Three other men - aged 21, 26 and 29 - were detained on Sunday in Sutcliffe Street in Kensington.

Mr Jackson said the arrested men were believed to be "associates" of the taxi passenger.

He said officers were looking at the man's associates, his telephone records and purchases he may have made.

Media caption,
Watch: Police say passenger brought explosive device into taxi

Officers are searching two addresses, one in Sutcliffe Street and a second at Rutland Avenue, where "significant items" had been found, police said.

A cordon is in place at both locations and eight families have been evacuated from their homes.

Police have confirmed a controlled explosion was carried out as a precaution in the Sefton Park area, close to Rutland Avenue, at about 16:00 GMT on Monday as part of the investigation but there was no wider risk to the public.

Frances Evans, who witnessed the explosion, told BBC News that three police vans and a little black van had pulled up before covering an unknown item.

"They weren't there long, probably 20 minutes max," she said. "I saw the explosion, the smoke and heard the bang."

Mr Jackson said police had linked the taxi passenger to both the addresses but were uncertain which one he lived at.

Neighbour Sharon Cullen said she was evacuated from her home near Sutcliffe Street by officers telling her "whatever is going on at the back of the house, it could blow the block".

The home secretary said the explosion had a "very significant impact across the community" in Liverpool and her thoughts were with people in the city.

Ms Patel said the government would "continue to work with everyone when it comes to the security of our country and making sure that we're taking all the necessary steps required".

Assessments of threat levels are taken by the Joint Terrorism Analysis Centre (JTAC), part of MI5, which makes recommendations independently from the government.

A "severe" threat is classed as an attack on the UK being "highly likely" and is the second highest alert below "critical", which means an attack is "highly likely in the near future".

The rise in the threat level is not based on specific intelligence of an ongoing threat in Liverpool.

Rather it is based on an overall assessment by the Joint Terrorism Analysis Centre.

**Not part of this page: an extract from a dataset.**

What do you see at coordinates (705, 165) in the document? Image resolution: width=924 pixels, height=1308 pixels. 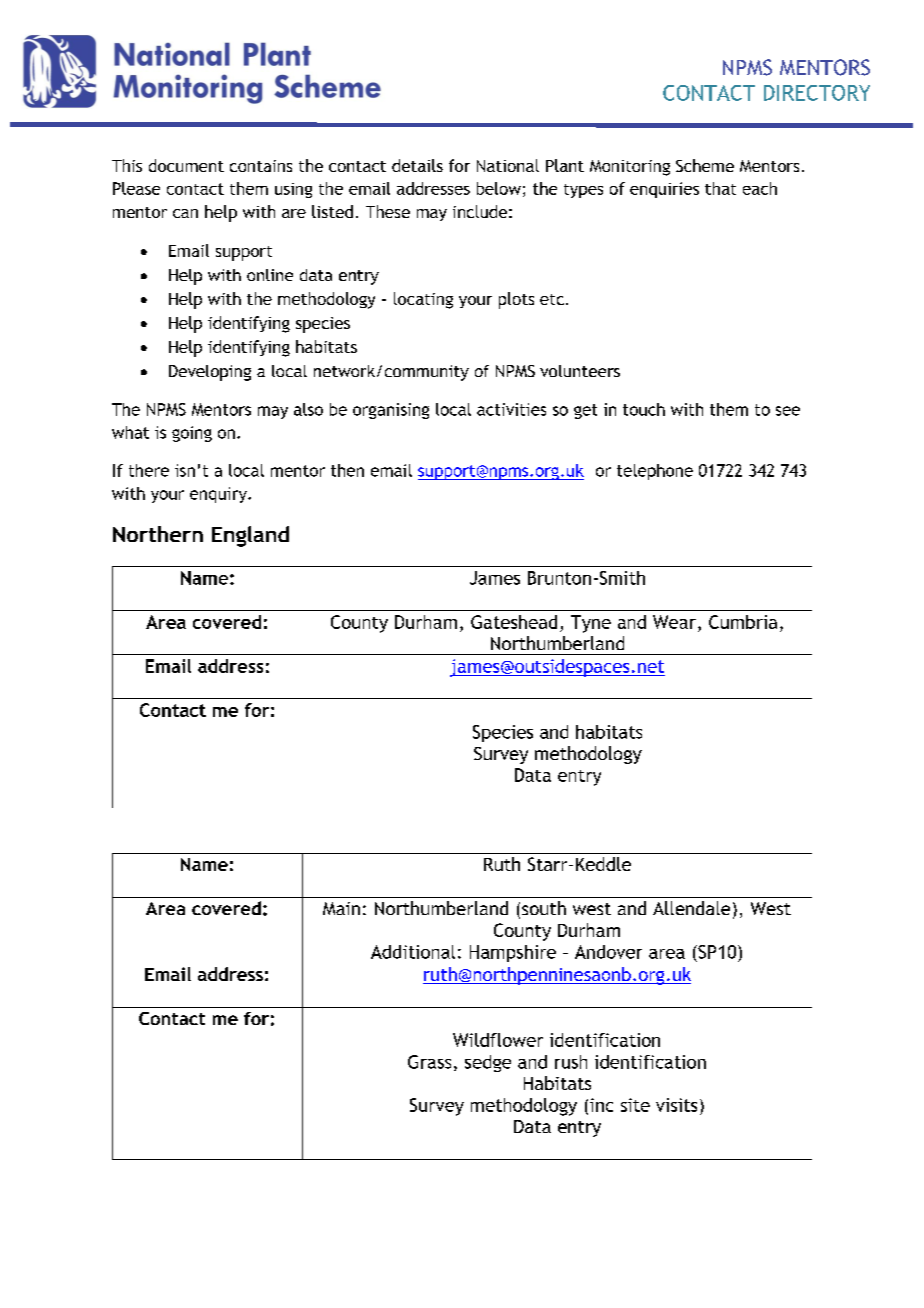 I see `Scheme` at bounding box center [705, 165].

They have looked at the fact that there have been two incidents in the last month - the killing of Sir David Amess MP and now Liverpool - and judged that the overall picture has changed.

It is not totally clear what the cause is - some speculate about people being inspired by international events, others wonder if it is to do with people emerging out of lockdown after having been radicalised online.

Health Secretary Sajid Javid paid tribute to NHS staff at Liverpool Women's Hospital, as well as members of the emergency services, saying in the House of Commons they had showed the "utmost professionalism in the most difficult of circumstances".

The chief executive of Liverpool Women's Hospital, Kathryn Thomson, paid tribute to "brave and dedicated" staff and emergency service workers but added the last two days had been "extremely upsetting and traumatising".

She added that despite security and police on site, services were now running "as close to normal as can be expected".